Most religions maintain that a spirit or soul inhabits the human
body. The traditional scientific view is that consciousness and the
mind are products of the brain, as Boston University neurologist Patrick
McNamara explains.
"The consensus is that most of the things or processes that we call the
mind depend on or are at least mediated by processes in the brain. So
the mind is, at a minimum, an expression of the brain. That's the
consensus in the scientific community, although there is a lot about the
mind that we don't know about," says McNamara. "But in general we think that most
functions of the mind like the imagination and creativity, language,
emotion, memory are processes of the brain."
McNamara considers religion central to the structure of the mind
and a defining characteristic of the human search for spiritual
transcendence. But he says the body is equally important and he
faults theologians for focusing only on nurturing the spirit.

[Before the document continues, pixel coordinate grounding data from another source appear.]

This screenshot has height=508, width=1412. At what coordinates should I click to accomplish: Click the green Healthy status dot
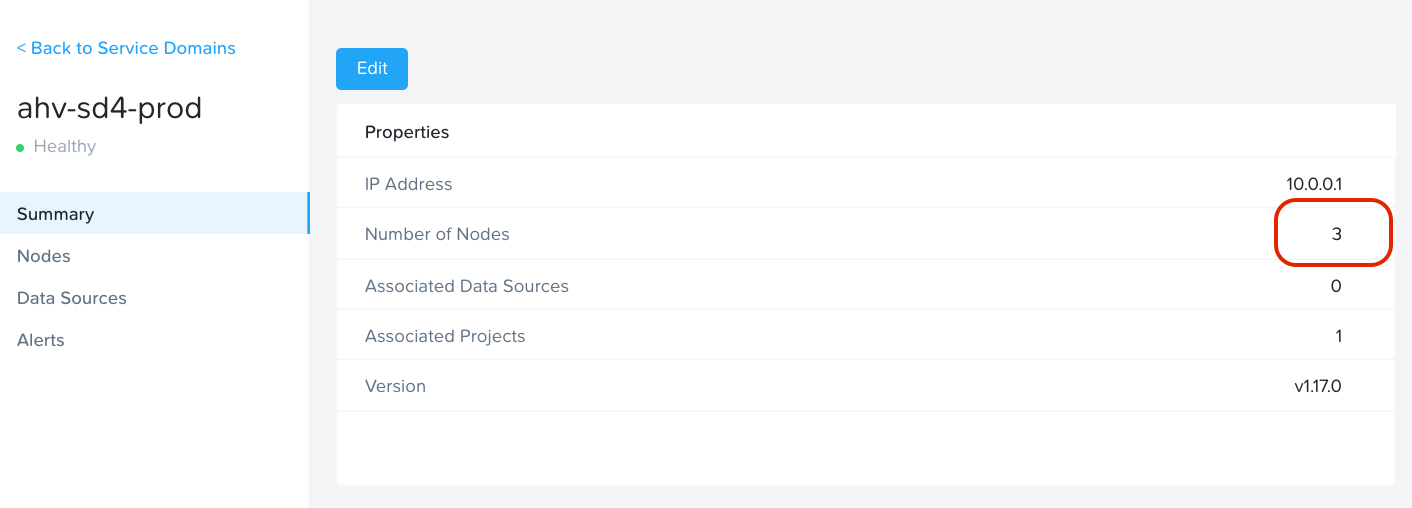click(20, 147)
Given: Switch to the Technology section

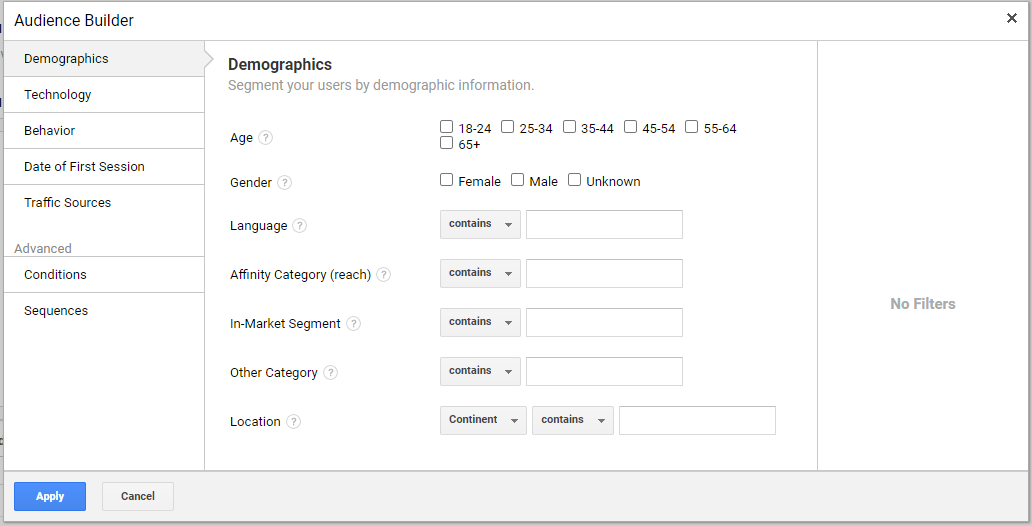Looking at the screenshot, I should pos(58,95).
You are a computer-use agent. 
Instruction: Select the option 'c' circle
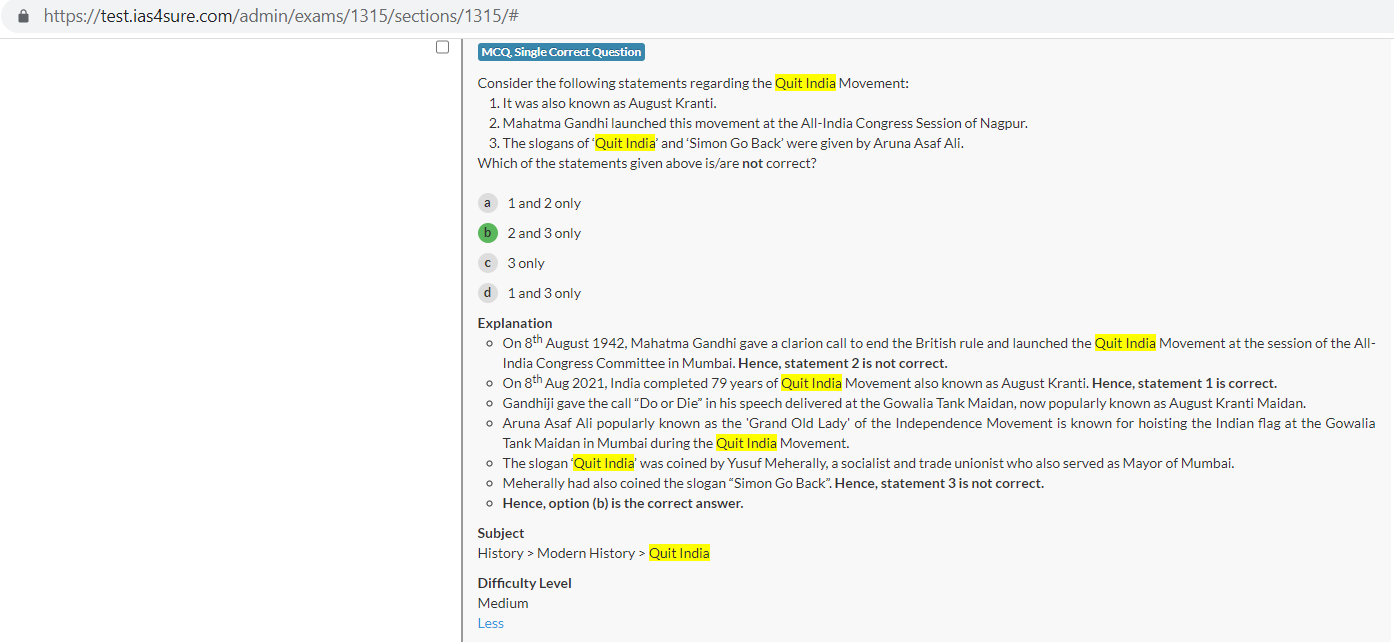point(487,263)
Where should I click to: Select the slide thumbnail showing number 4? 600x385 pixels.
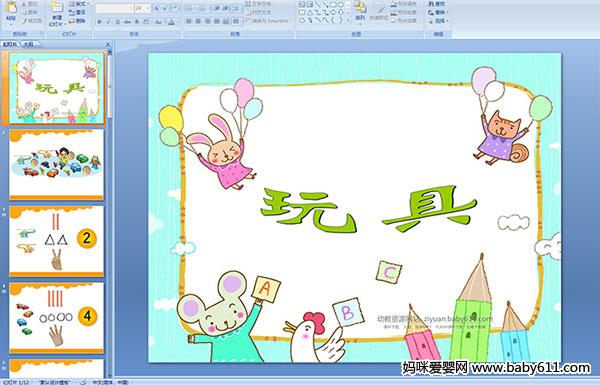pos(57,318)
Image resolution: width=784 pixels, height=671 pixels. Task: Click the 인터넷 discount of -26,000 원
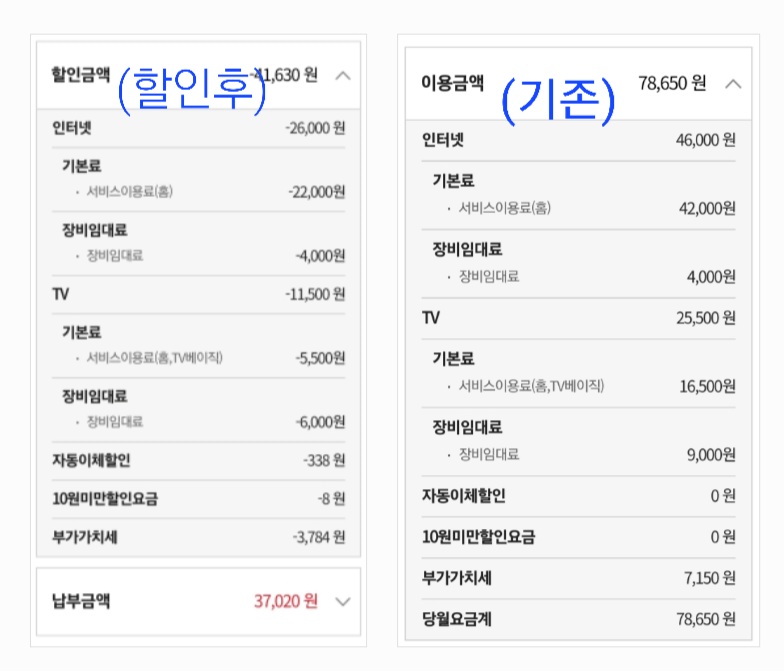pos(314,128)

"We're not just spirits. Many theologians forget this. We have bodies
and bodies have brains, and they put constraints on the form and the
type and the range of spiritual experiences people are capable of. So
any theology needs to develop some understanding of how the brain
contributes to the range and the form and the content of spiritual
experiences," says NcNamara. "Human beings are a combination of spirit, mind and body.
And if you leave out the body, your theology is not going to be complete."

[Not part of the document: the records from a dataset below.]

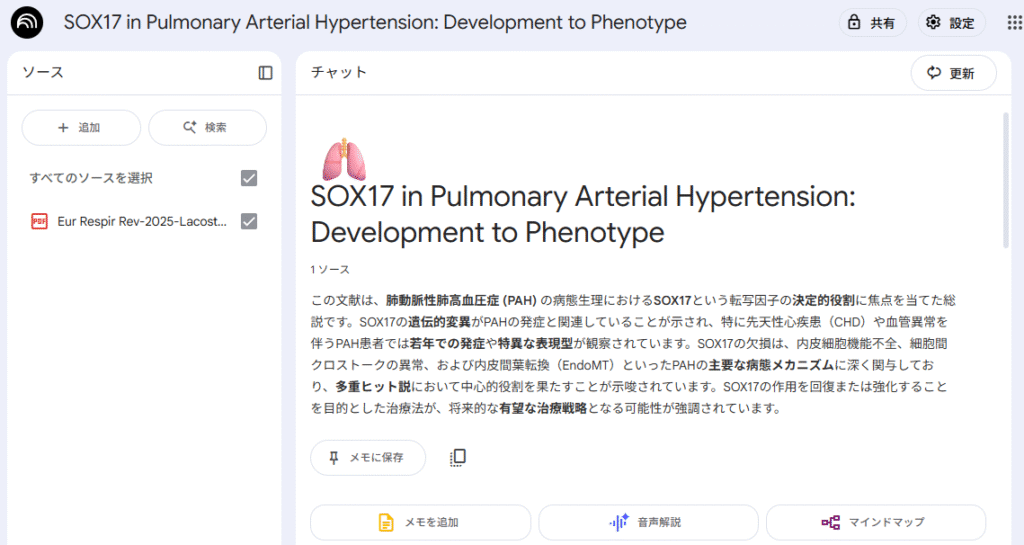Click the 更新 refresh button

click(953, 73)
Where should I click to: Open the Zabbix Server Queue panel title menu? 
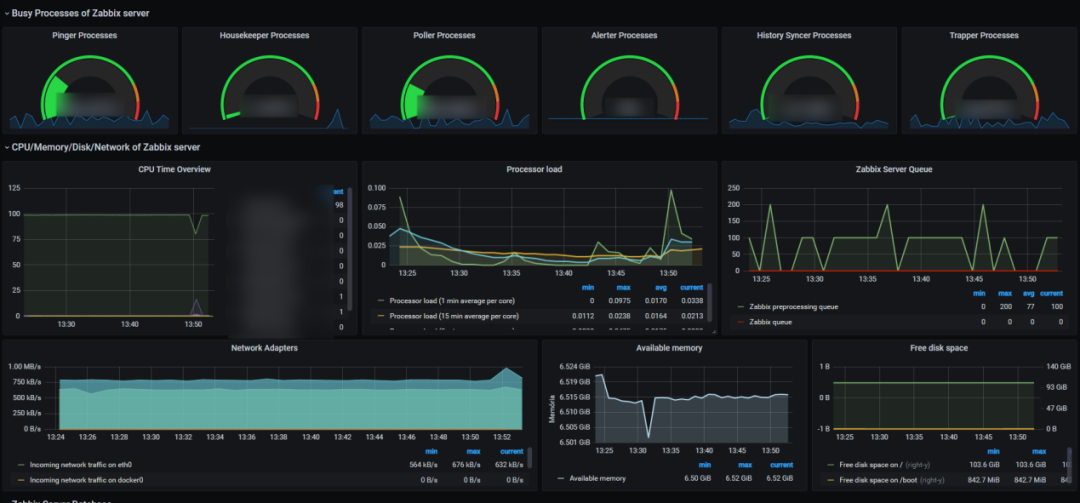894,169
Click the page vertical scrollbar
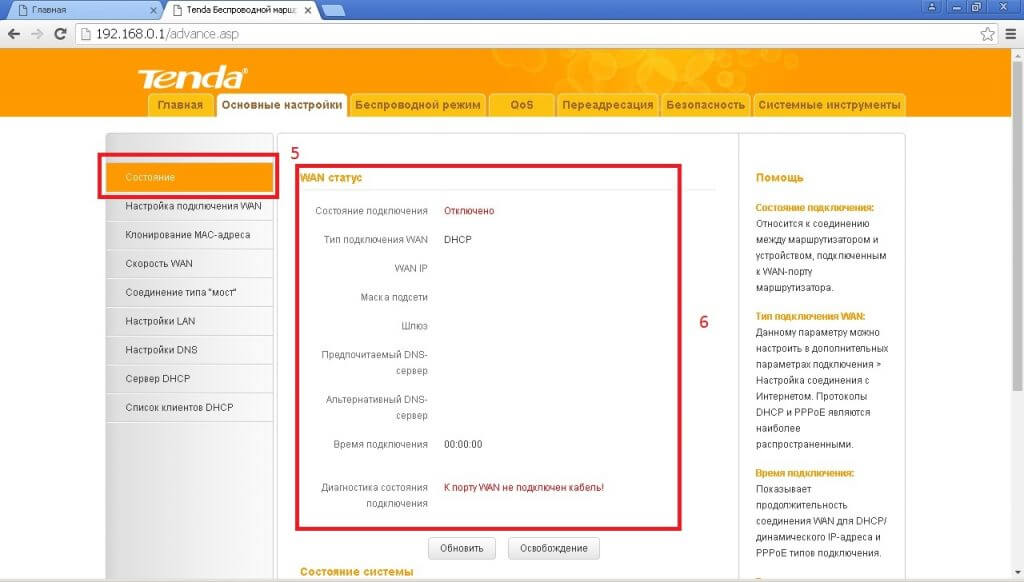The height and width of the screenshot is (582, 1024). point(1017,300)
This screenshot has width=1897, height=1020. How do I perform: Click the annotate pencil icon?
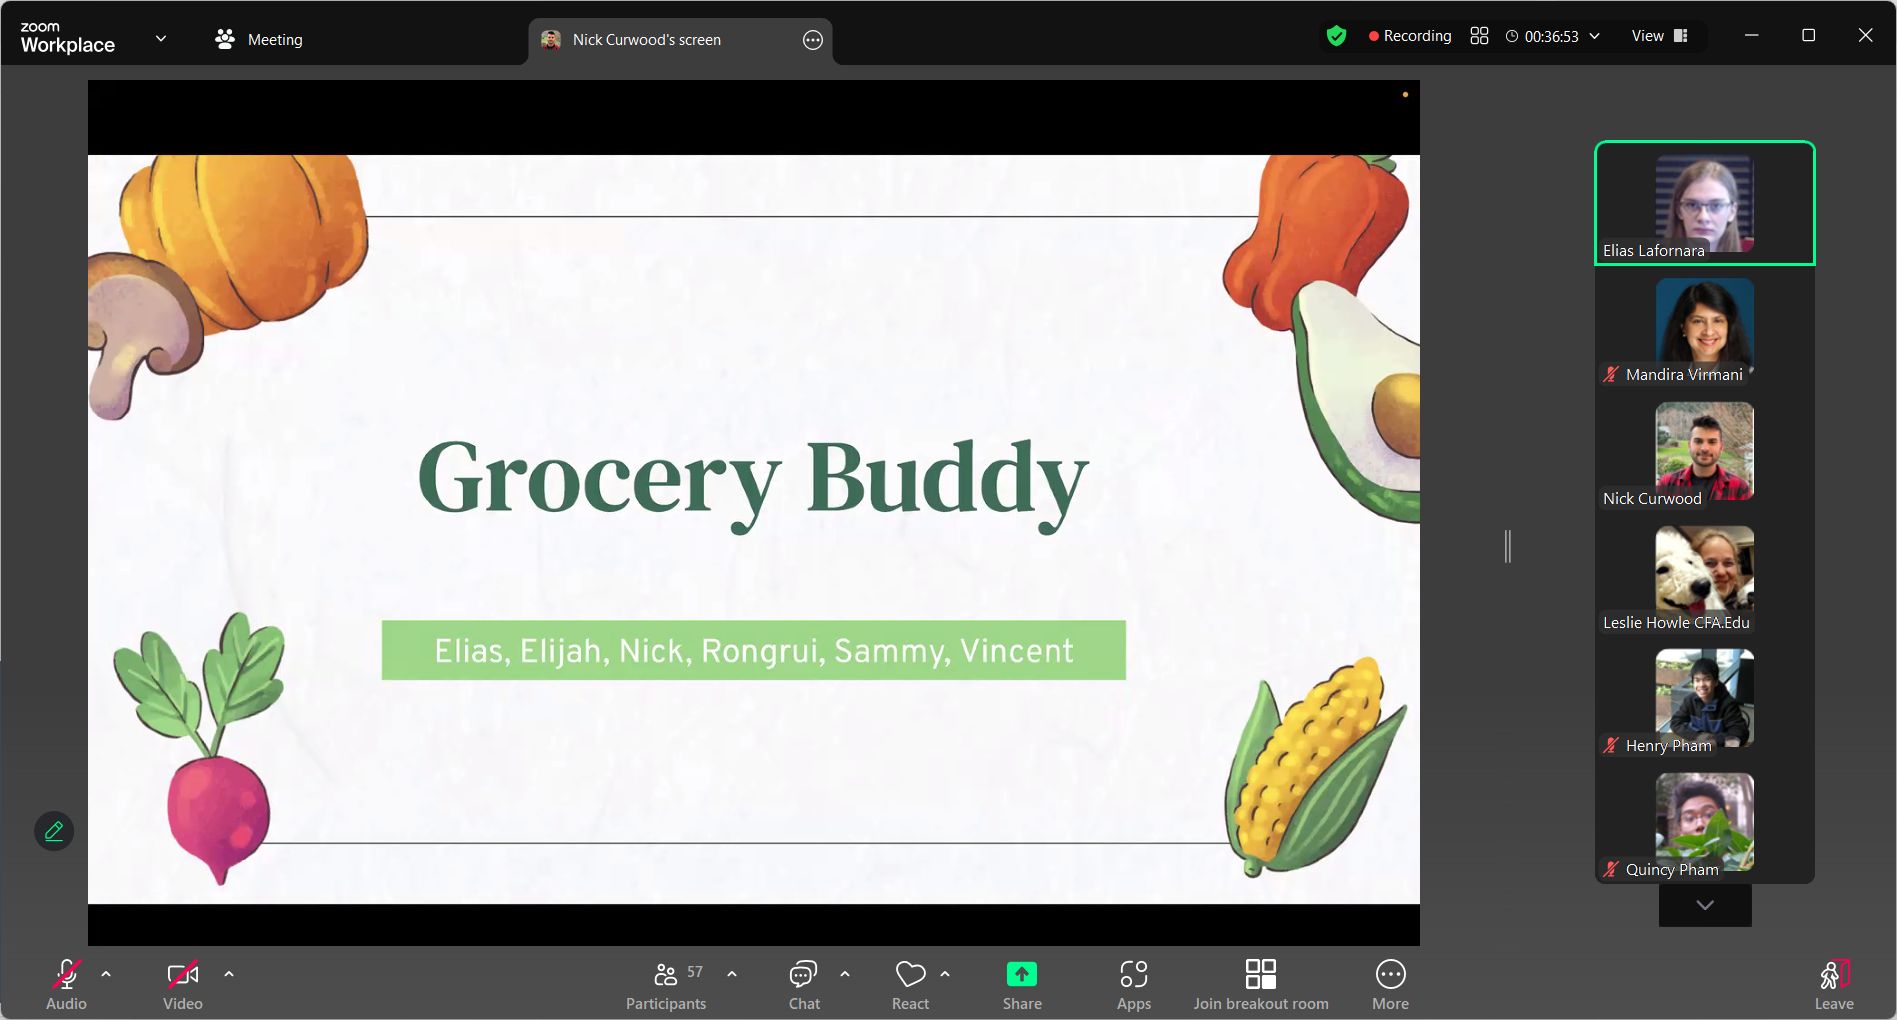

Many theologians argue that science ignores human experience in
favor of empiricism. Georgetown University's John Haught, a Senior Fellow at the Woodstock Theological Center, calls
for a multi-layered scientific approach to spirituality.

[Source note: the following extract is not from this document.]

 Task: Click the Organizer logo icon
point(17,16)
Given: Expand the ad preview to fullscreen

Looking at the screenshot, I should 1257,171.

"We need to learn to think about it in other ways than traditional
dualism -- that reality consists of two types of substances: soul and
body. We need to develop what I would call a layered explanation in
which we allow different methods and different sorts of sciences to deal
with the brain," says Haught. "And this allows me as a theologian to encourage
neuroscientists to push a neuroscientific explanation of what's going on
in religion and the brain as far as you possibly can. Religion and
theology are in no way in conflict with science on this point."
The University of Pennsylvania's Andrew Newberg shares this view
and suggests that a dialogue between science and religion is necessary
to help interpret neurotheological findings and put them in context.
That would help shed more light on the nature of spirituality, says
Newberg, and might further the understanding of religious extremism.
"The implication from the neurosciences helps us to understand how those
[spiritual] experiences may affect our physical or mental well-being.
And if we get some perspective on what serotonin is doing or the
directions of causality, we might actually be able to make some more
definitive statements about the true nature of our realities and where
God and religion fit in that and how all of that interacts together," says Newberg.
"And when it comes to some of the negative sides of religion and
fundamentalism, I do hope that by showing people some of the
similarities that we all have in the ways in which we form our beliefs,
that perhaps we can better understand what happens when religion goes
wrong."
Newberg cautions against concluding that one part of the brain or
one chemical or one molecule is solely responsible for spiritual
experiences. He says a much more complex process is likely at work and
one that will require an integrated response from science and theology.